• Page extract:
Administration

Biden administration takes new steps to safeguard patient privacy in wake of abortion pill ruling

FILE - Boxes of the drug mifepristone sit on a shelf at the West Alabama Women's Center in Tuscaloosa, Ala., March 16, 2022. An “anti-vice” law from the 19th century is at the center of a new court ruling that could soon halt access to the leading abortion drug in the U.S. On Friday, April 7, 2023, a Trump-appointed judge in Texas sided with Christian conservatives in ruling that the Comstock, enacted in the 1870s, prohibits sending the long-used drug through the mail. (AP Photo/Allen G. Breed, File)

The Biden administration announced new actions on Wednesday focused on safeguarding patient privacy following the ruling by a federal judge in Texas putting a hold on a common abortion pill.

The Department of Health and Human Services (HHS) is issuing a new rule that would prevent an individual’s information from being disclosed “to investigate, sue, or prosecute an individual, a health care provider, or a loved one because that person sought, obtained, provided, or facilitated legal reproductive health care, including abortion.”

It aims to strengthen protection under the Health Insurance Portability and Accountability Act, commonly known as HIPAA. HHS also plans to issue guidance to doctors and medical providers that HIPAA’s privacy protections also apply to patients’ electronic health information.

The Department of Education will also issue guidance to more than 20,000 school officials to remind them of their obligations to protect student privacy under the Family Educational Rights and Privacy Act and the Federal Communications Commission will launch a new guide for consumers on best practices for protecting their personal data on phones.

Vice President Harris, who has been spearheading the administration’s response to the Supreme Court overturning Roe v. Wade last year, will announce the new actions at the third meeting of the interagency task force on reproductive health care access on Wednesday afternoon.

• Available data:
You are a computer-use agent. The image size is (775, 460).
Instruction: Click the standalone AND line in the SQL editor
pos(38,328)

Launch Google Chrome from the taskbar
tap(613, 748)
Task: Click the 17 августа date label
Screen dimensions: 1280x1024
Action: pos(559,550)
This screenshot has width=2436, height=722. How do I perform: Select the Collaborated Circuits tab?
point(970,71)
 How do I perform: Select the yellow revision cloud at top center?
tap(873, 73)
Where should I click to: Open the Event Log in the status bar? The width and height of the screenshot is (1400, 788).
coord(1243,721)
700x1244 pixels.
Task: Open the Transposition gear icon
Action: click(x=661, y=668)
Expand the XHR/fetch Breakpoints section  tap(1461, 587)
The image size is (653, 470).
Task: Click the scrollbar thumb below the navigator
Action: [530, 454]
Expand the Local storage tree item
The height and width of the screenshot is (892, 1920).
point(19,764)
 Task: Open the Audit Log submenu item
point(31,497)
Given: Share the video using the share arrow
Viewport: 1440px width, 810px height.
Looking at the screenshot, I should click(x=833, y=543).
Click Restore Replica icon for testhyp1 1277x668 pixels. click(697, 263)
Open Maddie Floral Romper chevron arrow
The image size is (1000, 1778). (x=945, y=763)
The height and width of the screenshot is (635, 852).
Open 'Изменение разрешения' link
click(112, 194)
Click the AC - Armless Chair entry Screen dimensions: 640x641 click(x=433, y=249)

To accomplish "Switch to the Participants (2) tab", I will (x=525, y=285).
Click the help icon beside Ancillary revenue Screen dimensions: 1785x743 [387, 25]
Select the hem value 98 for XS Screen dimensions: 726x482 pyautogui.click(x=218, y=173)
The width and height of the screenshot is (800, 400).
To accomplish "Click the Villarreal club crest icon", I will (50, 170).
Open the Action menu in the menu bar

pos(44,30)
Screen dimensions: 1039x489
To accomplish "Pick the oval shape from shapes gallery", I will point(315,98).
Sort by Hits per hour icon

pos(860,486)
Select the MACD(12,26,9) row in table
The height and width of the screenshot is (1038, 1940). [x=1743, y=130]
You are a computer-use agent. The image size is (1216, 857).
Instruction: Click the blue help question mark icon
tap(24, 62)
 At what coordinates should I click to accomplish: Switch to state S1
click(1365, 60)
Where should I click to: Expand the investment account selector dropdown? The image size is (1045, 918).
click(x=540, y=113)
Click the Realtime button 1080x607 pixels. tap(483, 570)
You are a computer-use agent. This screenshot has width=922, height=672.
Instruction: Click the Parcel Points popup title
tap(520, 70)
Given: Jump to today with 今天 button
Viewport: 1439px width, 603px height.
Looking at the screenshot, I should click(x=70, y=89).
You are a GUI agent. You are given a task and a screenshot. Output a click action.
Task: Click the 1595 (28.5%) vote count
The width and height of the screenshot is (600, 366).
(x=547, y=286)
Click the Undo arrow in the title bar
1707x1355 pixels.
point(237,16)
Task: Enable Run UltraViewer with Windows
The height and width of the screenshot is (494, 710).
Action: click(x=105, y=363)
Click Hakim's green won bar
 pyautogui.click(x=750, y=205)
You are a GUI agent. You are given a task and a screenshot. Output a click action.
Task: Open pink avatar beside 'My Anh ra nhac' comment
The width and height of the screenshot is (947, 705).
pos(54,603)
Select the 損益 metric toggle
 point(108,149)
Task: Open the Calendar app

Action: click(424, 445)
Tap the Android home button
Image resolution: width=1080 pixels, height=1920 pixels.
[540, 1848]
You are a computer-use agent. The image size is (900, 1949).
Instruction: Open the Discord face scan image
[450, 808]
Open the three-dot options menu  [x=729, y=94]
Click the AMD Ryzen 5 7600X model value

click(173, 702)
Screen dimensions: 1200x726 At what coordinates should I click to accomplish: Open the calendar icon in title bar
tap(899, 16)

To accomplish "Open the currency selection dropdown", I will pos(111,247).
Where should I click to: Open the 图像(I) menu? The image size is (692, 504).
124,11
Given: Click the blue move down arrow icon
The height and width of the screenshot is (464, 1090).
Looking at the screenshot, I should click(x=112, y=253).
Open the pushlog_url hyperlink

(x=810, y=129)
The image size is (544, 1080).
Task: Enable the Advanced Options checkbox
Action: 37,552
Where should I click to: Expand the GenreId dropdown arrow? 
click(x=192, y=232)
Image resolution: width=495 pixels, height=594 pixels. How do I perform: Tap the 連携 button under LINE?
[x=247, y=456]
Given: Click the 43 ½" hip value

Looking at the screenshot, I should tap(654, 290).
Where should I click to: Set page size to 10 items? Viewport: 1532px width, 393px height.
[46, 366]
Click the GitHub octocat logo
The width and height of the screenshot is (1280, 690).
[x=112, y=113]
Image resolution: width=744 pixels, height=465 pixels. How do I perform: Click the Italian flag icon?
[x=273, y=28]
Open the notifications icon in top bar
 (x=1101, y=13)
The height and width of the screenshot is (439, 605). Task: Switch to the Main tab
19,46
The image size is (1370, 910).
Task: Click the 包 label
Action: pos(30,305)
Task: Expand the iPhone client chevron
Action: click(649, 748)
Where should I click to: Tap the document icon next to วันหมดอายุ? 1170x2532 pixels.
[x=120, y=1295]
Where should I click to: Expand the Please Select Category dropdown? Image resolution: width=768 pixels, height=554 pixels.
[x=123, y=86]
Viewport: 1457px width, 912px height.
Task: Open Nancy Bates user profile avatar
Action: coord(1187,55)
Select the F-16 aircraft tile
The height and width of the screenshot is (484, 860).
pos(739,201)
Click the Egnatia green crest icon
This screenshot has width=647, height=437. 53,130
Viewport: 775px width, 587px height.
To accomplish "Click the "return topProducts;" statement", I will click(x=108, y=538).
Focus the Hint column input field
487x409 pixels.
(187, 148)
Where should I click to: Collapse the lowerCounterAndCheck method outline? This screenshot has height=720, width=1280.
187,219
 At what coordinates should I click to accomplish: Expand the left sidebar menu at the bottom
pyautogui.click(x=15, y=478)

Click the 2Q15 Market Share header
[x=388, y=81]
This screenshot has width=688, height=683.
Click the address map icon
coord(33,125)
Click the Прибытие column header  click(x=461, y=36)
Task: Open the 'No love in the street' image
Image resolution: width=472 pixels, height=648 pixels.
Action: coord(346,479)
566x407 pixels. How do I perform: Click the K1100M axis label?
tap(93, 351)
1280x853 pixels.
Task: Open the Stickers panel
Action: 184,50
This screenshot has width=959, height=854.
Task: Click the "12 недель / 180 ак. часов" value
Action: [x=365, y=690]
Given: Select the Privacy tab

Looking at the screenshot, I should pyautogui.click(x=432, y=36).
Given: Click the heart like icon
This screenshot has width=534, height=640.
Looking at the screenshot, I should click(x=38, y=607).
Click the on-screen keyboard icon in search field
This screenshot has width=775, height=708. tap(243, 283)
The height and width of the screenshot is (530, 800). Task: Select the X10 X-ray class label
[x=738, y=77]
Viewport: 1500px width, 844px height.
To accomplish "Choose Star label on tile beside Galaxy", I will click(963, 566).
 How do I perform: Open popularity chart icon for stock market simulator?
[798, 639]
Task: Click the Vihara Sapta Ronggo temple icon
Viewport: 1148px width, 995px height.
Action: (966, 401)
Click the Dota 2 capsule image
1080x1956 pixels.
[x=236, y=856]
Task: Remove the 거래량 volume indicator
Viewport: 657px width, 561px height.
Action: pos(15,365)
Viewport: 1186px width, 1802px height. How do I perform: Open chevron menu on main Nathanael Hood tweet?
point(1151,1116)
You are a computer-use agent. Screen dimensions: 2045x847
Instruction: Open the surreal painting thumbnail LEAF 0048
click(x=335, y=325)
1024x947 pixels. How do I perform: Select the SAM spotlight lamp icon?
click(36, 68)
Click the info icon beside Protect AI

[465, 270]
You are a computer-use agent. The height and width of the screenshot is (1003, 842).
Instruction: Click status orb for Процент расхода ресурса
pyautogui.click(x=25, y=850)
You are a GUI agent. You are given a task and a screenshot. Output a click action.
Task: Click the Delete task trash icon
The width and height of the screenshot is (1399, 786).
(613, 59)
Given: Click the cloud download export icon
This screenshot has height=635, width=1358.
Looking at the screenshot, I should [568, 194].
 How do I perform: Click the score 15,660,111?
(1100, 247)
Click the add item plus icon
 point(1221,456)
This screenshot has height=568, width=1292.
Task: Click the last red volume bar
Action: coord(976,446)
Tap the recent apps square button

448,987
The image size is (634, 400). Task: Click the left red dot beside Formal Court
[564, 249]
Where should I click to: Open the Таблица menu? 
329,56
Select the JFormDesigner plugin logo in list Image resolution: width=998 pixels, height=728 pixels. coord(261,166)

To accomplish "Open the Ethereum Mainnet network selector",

• Task list:
(1) Transcribe the passage from the article on patient privacy after the abortion pill ruling, starting at "The Biden administration" and ending at "electronic health information.".
(2) Go on with the article on the Biden administration's patient privacy steps, continuing from its final sentence.

• Answers for this exercise:
(1)
The Biden administration announced new actions on Wednesday focused on safeguarding patient privacy following the ruling by a federal judge in Texas putting a hold on a common abortion pill.

The Department of Health and Human Services (HHS) is issuing a new rule that would prevent an individual’s information from being disclosed “to investigate, sue, or prosecute an individual, a health care provider, or a loved one because that person sought, obtained, provided, or facilitated legal reproductive health care, including abortion.”

It aims to strengthen protection under the Health Insurance Portability and Accountability Act, commonly known as HIPAA. HHS also plans to issue guidance to doctors and medical providers that HIPAA’s privacy protections also apply to patients’ electronic health information.

(2)
“Efforts to protect sensitive health information, including related to reproductive health care, have taken on renewed importance, as states seek to penalize and criminalize health care providers and interfere in deeply personal medical decisions,” according to a fact sheet released by the White House.

The steps announced on Wednesday build on the White House’s work to defend the Food and Drug Administration’s (FDA) ability to approve of access to medication abortion. President Biden in January directed the HHS Secretary to ensure that mifepristone, a pill used in medication abortions, is as widely accessible as possible in the wake of the Roe decision.

On Friday, U.S. District Judge Matthew Kacsmaryk issued a ruling that invalidated the FDA’s decades-old approval of mifepristone. Biden on Tuesday called the ruling “completely out of bounds.”

The Justice Department has appealed, asking to put a hold on the ruling by Kacsmaryk. It is also reviewing another ruling from a federal judge in Washington state that prevents the FDA from “altering the status quo and rights as it relates to the availability of Mifepristone” in 17 states and Washington, D.C.

The conflicting rulings could lead to a higher court decision, and the fight could reach the Supreme Court.